(Corrects headline to falling inventories, higher refinery
runs, not rising inventories)
By Henning Gloystein
SINGAPORE, Nov 18 (Reuters) - U.S. crude oil prices edged
above $41 a barrel in early trading in Asia on Wednesday
following reports of falling stockpiles and rising refinery
activity, but analysts said the market would remain under
pressure for the rest of the year and into 2016.
Industry group American Petroleum Institute (API) said late
on Tuesday that U.S. crude stockpiles fell last week by 482,000
barrels due to lower imports and higher refinery runs.
This helped push front-month U.S. crude futures CLc1 up 39
cents from their last settlement to $41.06 a barrel at 0025 GMT.
The gain followed an over $1 fall during the previous session.
Official inventory data is due later on Wednesday from the
U.S. government's Energy Information Administration (EIA).
Despite the slight gains on Wednesday, most analysts expect
prices to remain at low levels for the rest of the year and into
2016 as production continues to outpace demand.

What to work on:
**1)** Does the oil price report support each statement? Answer yes or no for each, quoting the words of the report that decide it.
(a) The American Petroleum Institute reported a drop of 482,000 barrels in U.S. crude stockpiles.
(b) The Energy Information Administration had already released its inventory data.
(c) Most analysts expect prices to climb sharply in 2016.
**2)** According to the oil price report, what price did front-month U.S. crude futures reach at 0025 GMT?
The lines that follow come from a different source than the oil price report.

Information shown:

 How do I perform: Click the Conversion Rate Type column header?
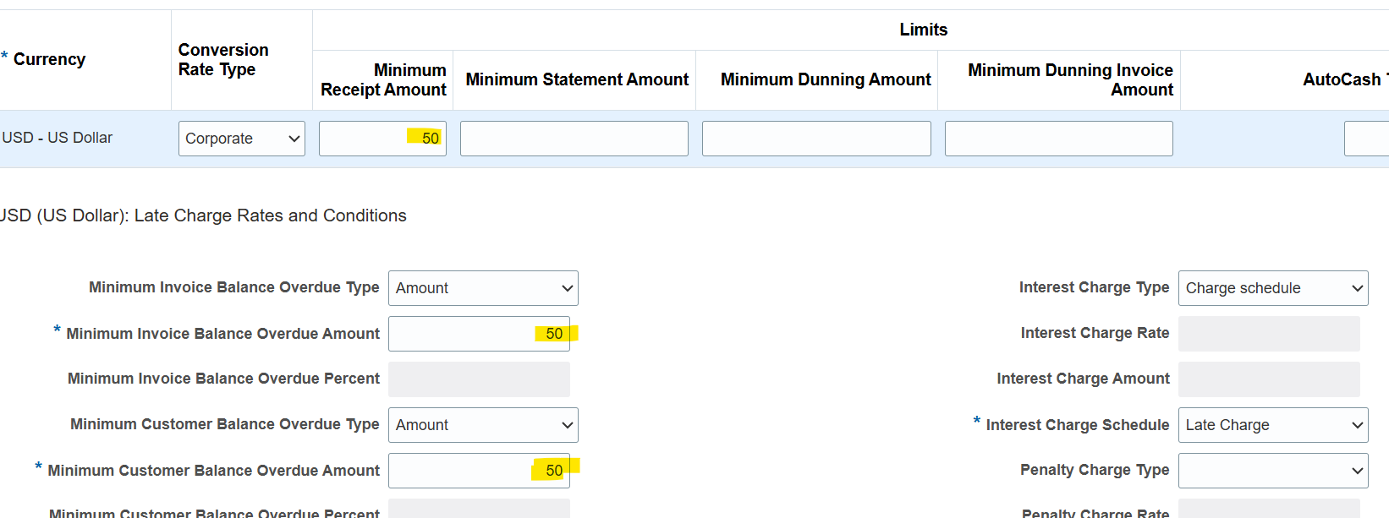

Full solutions:
**1)**
(a) Yes: "U.S. crude stockpiles fell last week by 482,000 barrels"
(b) No: "Official inventory data is due later on Wednesday"
(c) No: "most analysts expect prices to remain at low levels for the rest of the year and into 2016"

**2)** $41.06 a barrel